The Whitehorse man is one of six Canadians profiled in a new ad campaign for the Trans Canada Trail. Cox was chosen because of his many years of volunteer work, grooming trail for the Klondike Snowmobile Association.
He estimates tending about 600 kilometres of trail every winter, a third of it part of the Trans Canada Trail network.
"Seven hours a day on a snowmobile, no problem," says Cox, 73. "I put on an average of 5,500 kilometres a year on the snowmobile. It's fun."
The series of six short videos were produced to mark National Volunteer Week, which runs from April 12 to 18. Each video focuses on a Trans Canada Trail volunteer in a different part of the country. Cox is the only Northerner.

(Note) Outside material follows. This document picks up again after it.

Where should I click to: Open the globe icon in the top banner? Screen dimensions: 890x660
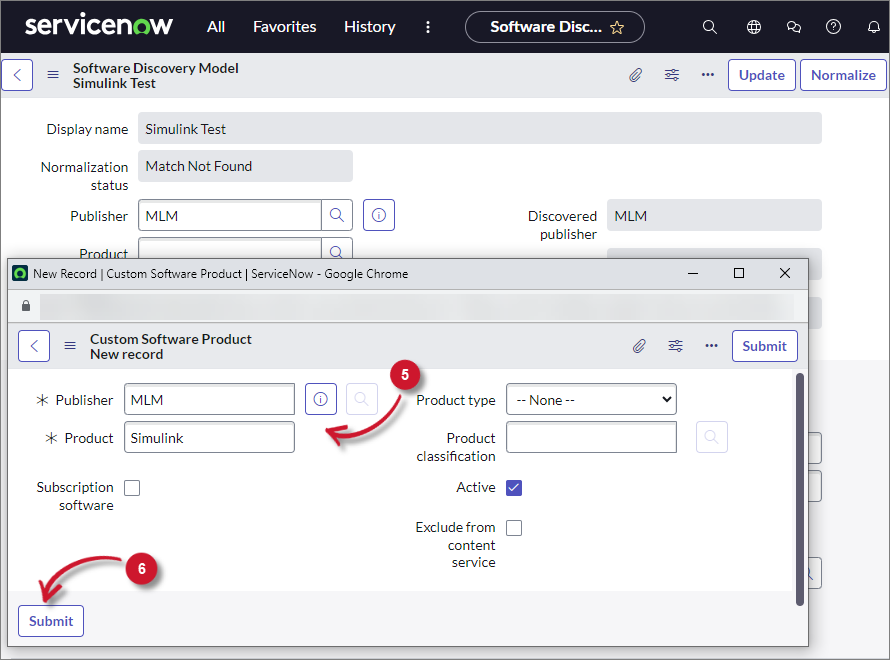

"Harris came very highly recommended," says Gay Decker, communications director for the Trans Canada Trail. She says Cox's name was put forward by Mark Daniels, president of the Klondike Snowmobile Association.
The video shows a smiling Cox standing and riding his machine at various spots along the Copper Trail near Whitehorse. He's shown holding signs that profess his love for the trail network, and the ongoing efforts to develop it.
"I promote the Yukon," says Cox. "I call it my backyard."
"You'd be surprised the number of people across Canada doesn't know where the Yukon is. This will help put it on the map some more."
'Bold mission' to complete trail
The Trans Canada Trail was first launched in 1992, to mark Canada's 125th anniversary. It's one of the world's longest networks of recreational trails. Once fully connected, it will stretch more than 24,000 kilometres through every province and territory.
Trail officials estimate it's now about 75 per cent developed. The gaps tend to be in remote areas with difficult terrain. Decker says the "bold mission" now is to see the trail complete by 2017, the 150th anniversary of Confederation.
"We're so proud of the work everyone's been doing across the country, everybody puts their heart and soul into it," says Decker. "These people work without any fanfare."
As Cox approaches his 74th birthday next month, he's not thinking of retirement. He has ambitions to help develop the trail northward, right to Inuvik and Tuktoyaktuk. His only wish is to have an enclosed snow machine, to make the ride a bit more comfortable.
"I plan on staying until I can't drive anymore," he says. "I'll groom 'til hell freezes over, and I'll groom there too!"